Directions
Write out each of the following items word for word, leaving out the pictures.

Data shown
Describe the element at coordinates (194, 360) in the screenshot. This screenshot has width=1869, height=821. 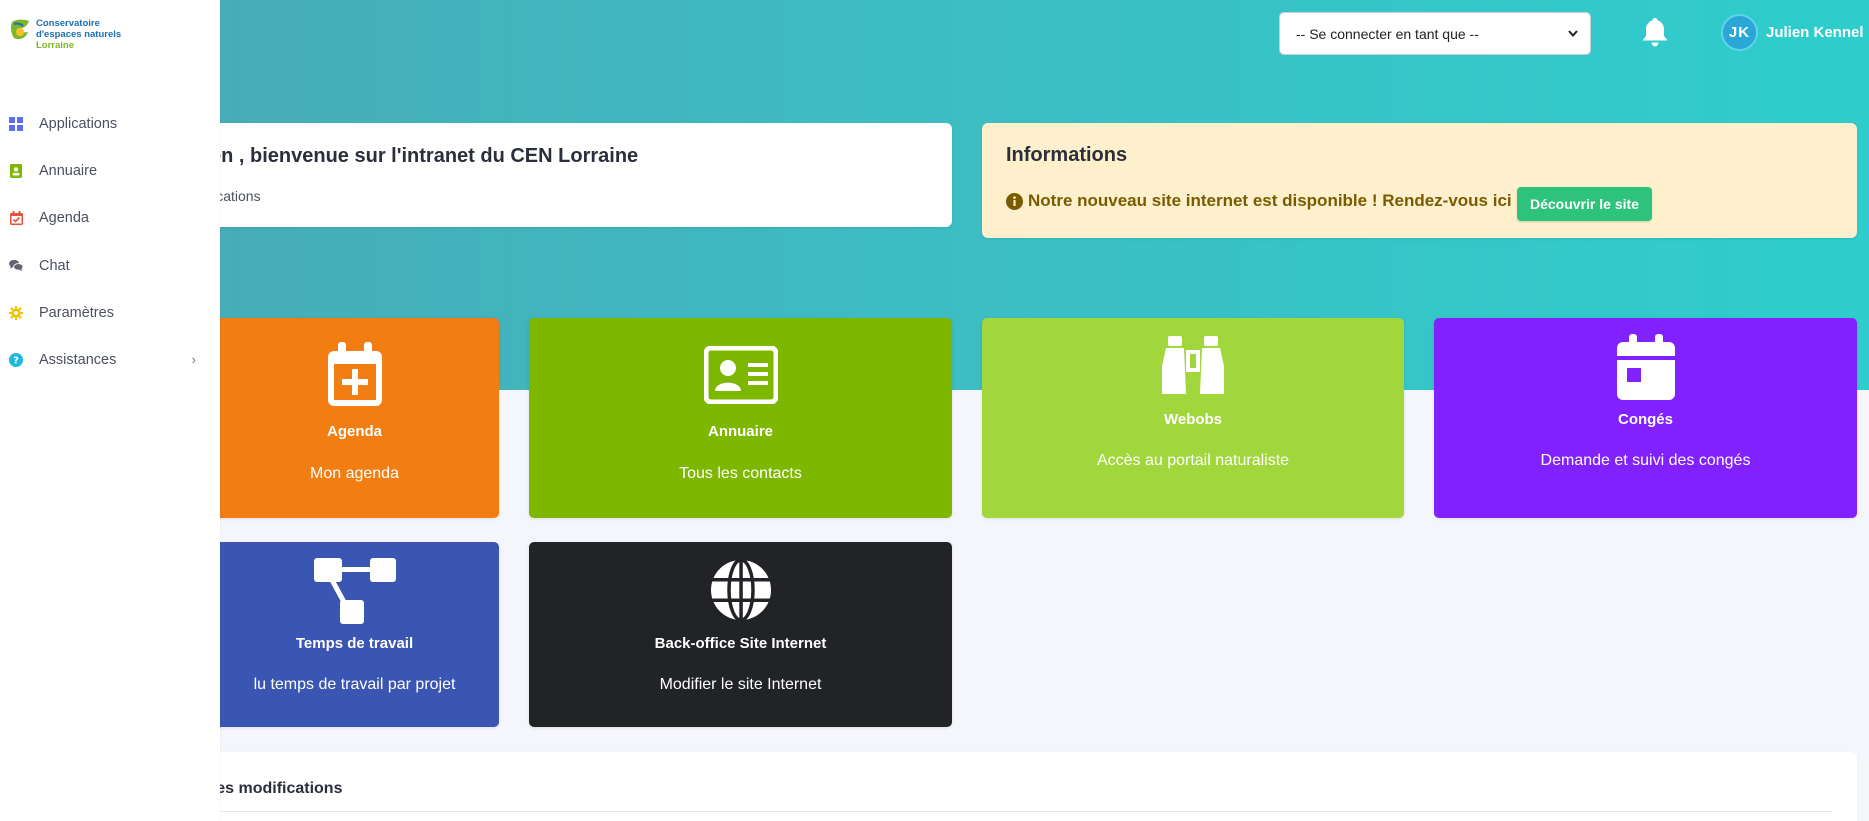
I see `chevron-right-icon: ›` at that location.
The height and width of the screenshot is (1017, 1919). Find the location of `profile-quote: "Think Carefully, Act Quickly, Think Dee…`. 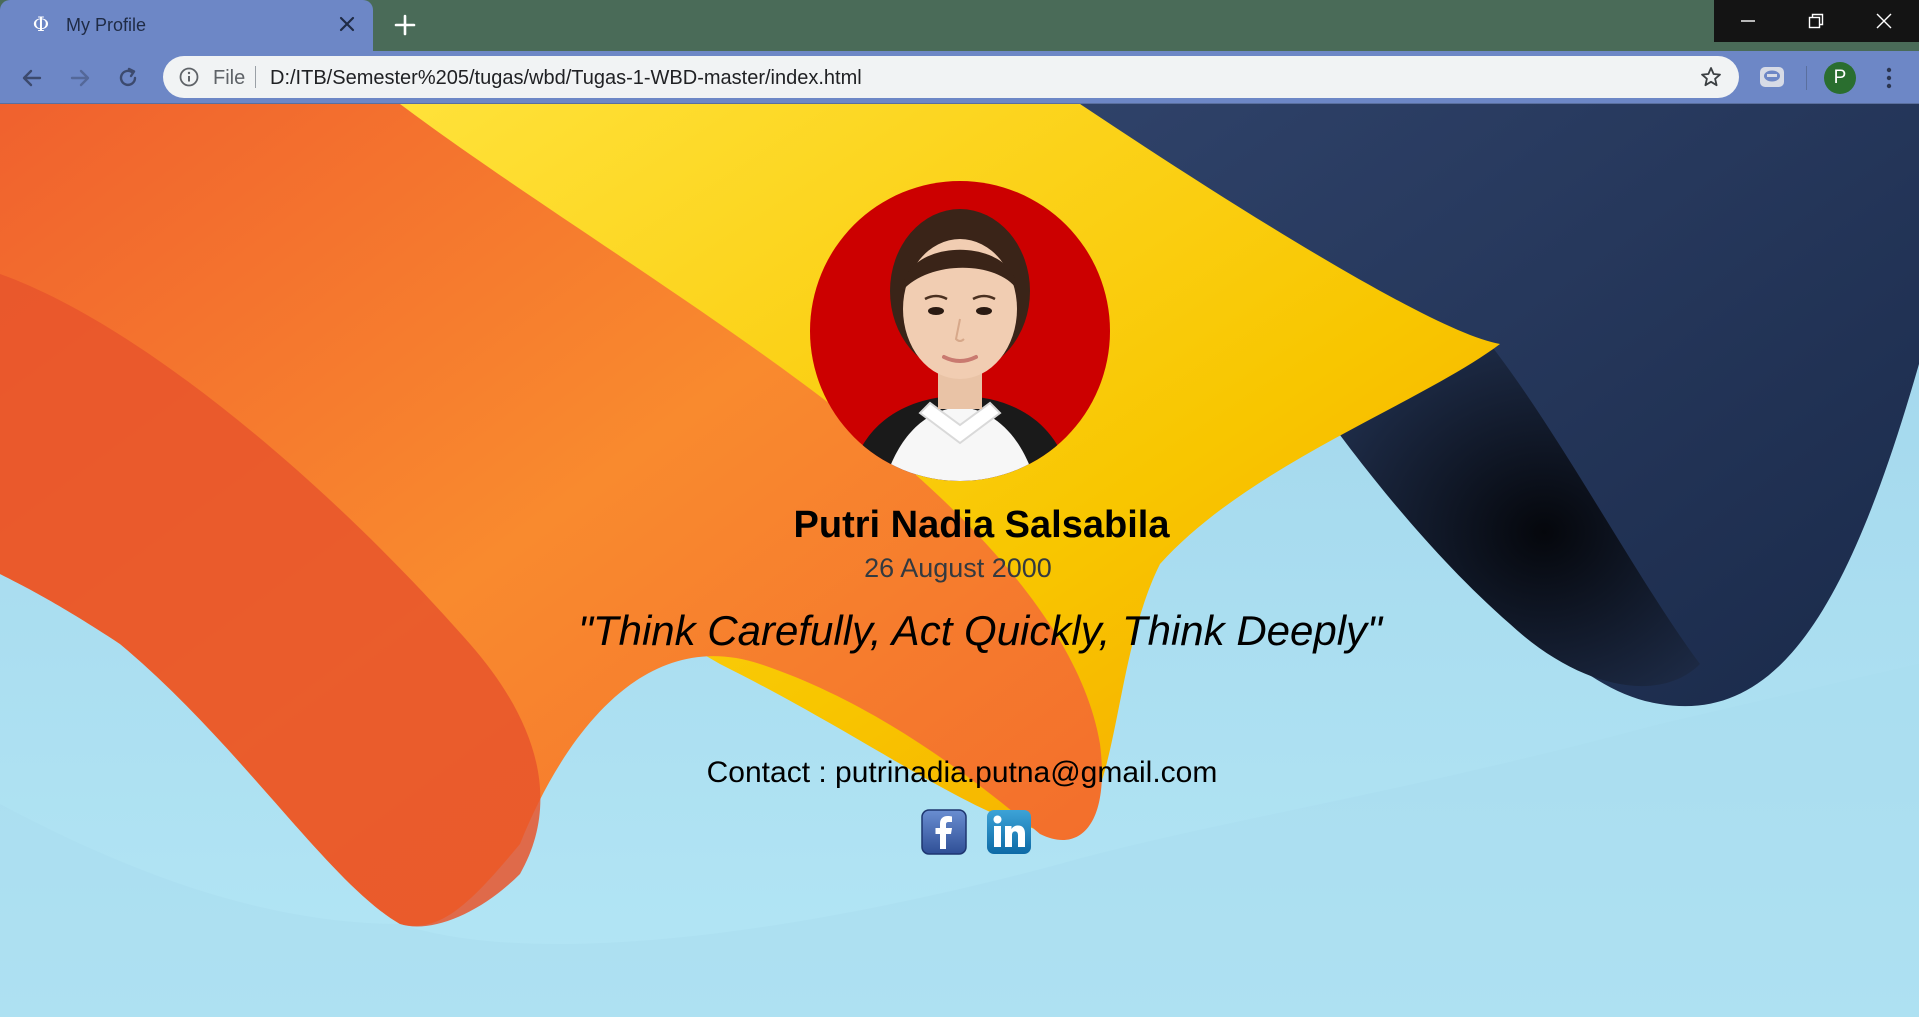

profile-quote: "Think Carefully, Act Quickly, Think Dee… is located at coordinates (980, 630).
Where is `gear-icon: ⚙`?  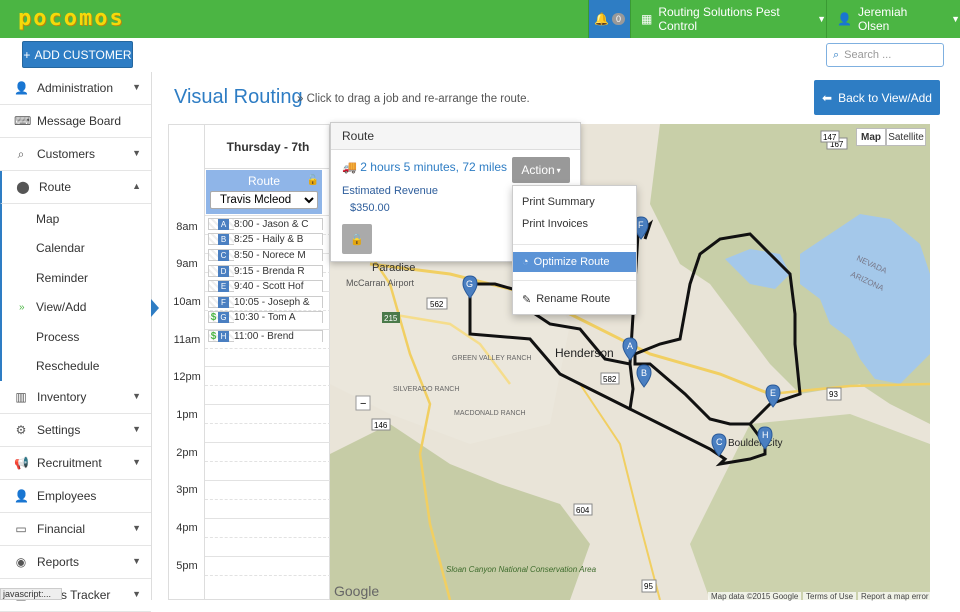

Answer for this exercise
Describe the element at coordinates (194, 360) in the screenshot. This screenshot has width=1869, height=821. 
I see `chevron-right-icon: ›` at that location.
The height and width of the screenshot is (1017, 1919). Find the location of `profile-quote: "Think Carefully, Act Quickly, Think Dee…`. 

profile-quote: "Think Carefully, Act Quickly, Think Dee… is located at coordinates (980, 630).
Where is `gear-icon: ⚙`?  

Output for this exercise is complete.